Хотелось думать: в этом интересе к Рублеву и Врубелю было что-то характерное для сути Шагала, для понимания художником того, что есть русское искусство, его непреходящее существо, его вечный поиск...
Последний раз я был и Париже в мае семьдесят шестого и, конечно, видел Смелкова. Мой приятель показал последние приобретения своей библиотеки, а потом пригласил быть с ним в походе к книжным «развалам» на Сене. Как это бывает в канун особенно знойного лета, в Париже был прохладный май. Смелков был в пальто и, что совсем ему не свойственно, в берете. На набережной было ветрено, но майское солнце, набирающее силу, казалось, умеряло и ветер — прогулка была приятной. Был один признак, безошибочный, что прогулка увлекла моего спутника: Смелков читал Пушкина.
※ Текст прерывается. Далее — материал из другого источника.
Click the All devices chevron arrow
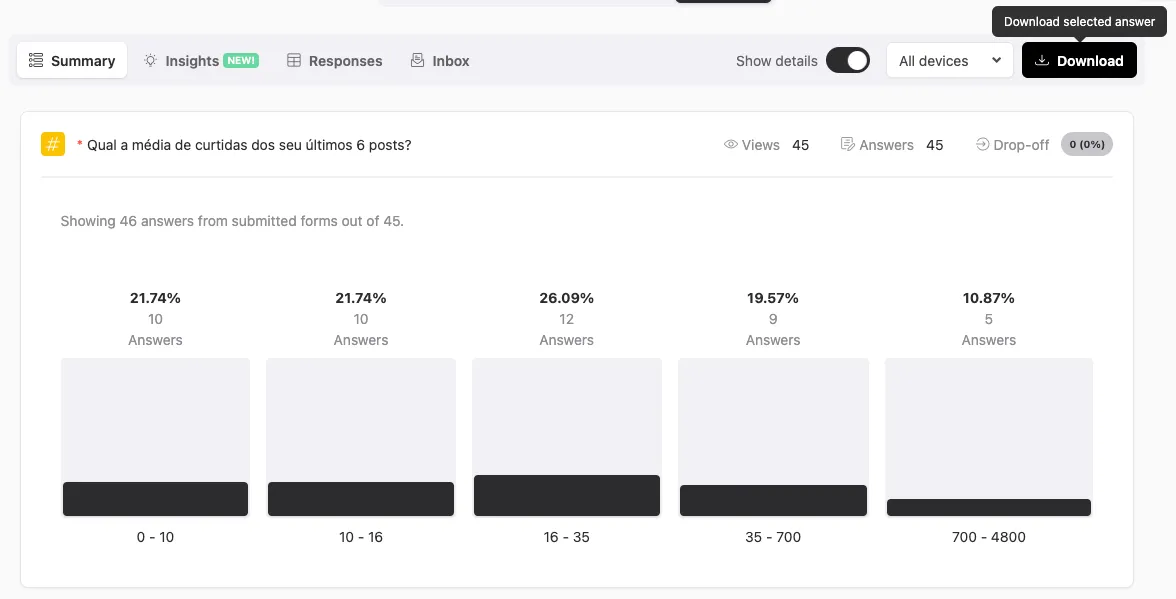1176x599 pixels. (996, 61)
Мечты кипит; в уме, подавленном тоской,
Теснится тяжких дум избыток;
Воспоминании безмолвно предо мной,
Свой длинный развивая свиток...
Как я понял Смелкова, Пушкин возникал в нем не безотносительно к тому, чем жила в ту минуту его душа. Тем больше оснований было у меня дополнить Смелкова последними строками пушкинских «Воспоминаний»:
...И горько жалуюсь, и горько слезы лью,
Но строк печальных не смываю...
С вниманием чуть-чуть беспокойным Смелков взглянул на меня: казалось, я коснулся его сокровенной думы:
— Да, да, но строк печальных не смываю...
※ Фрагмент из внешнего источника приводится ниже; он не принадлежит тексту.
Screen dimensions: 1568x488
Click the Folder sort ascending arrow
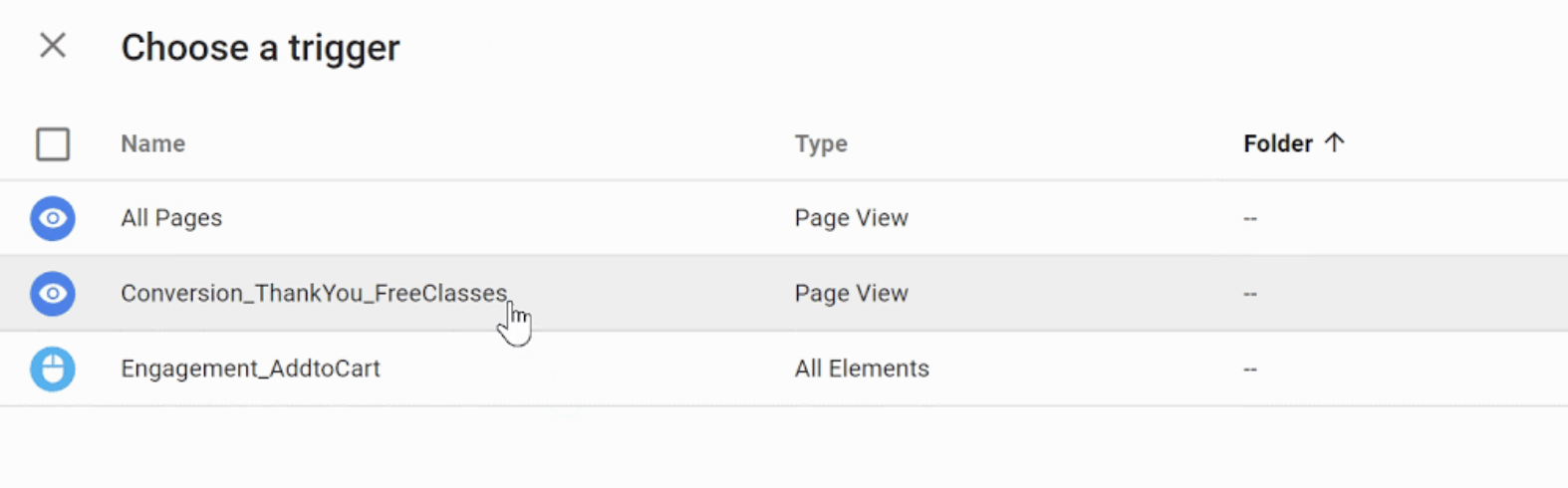pos(1335,143)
Мы продолжали идти вдоль набережной, предавшись раздумьям, неожиданно нас полонившим, — обращение к Пушкину указывало безошибочно: вновь в его душе колыхнулось далекое, изначальное — занемогла и затревожилась его душа по России.
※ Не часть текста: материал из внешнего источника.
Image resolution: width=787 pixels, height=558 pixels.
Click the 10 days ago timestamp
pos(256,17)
— Я знал здесь одного художника, который, прожив в Париже едва ли не полустолетие, продолжал писать мельницу над прудом в отчей Степановне или Петровке на Черниговщине...
— Как Шагал — Витебск? — спросил я.
Мой приятель остановился, опершись на парапет, печально и сосредоточенно посмотрел на реку, которую заметно всхолмил ветер.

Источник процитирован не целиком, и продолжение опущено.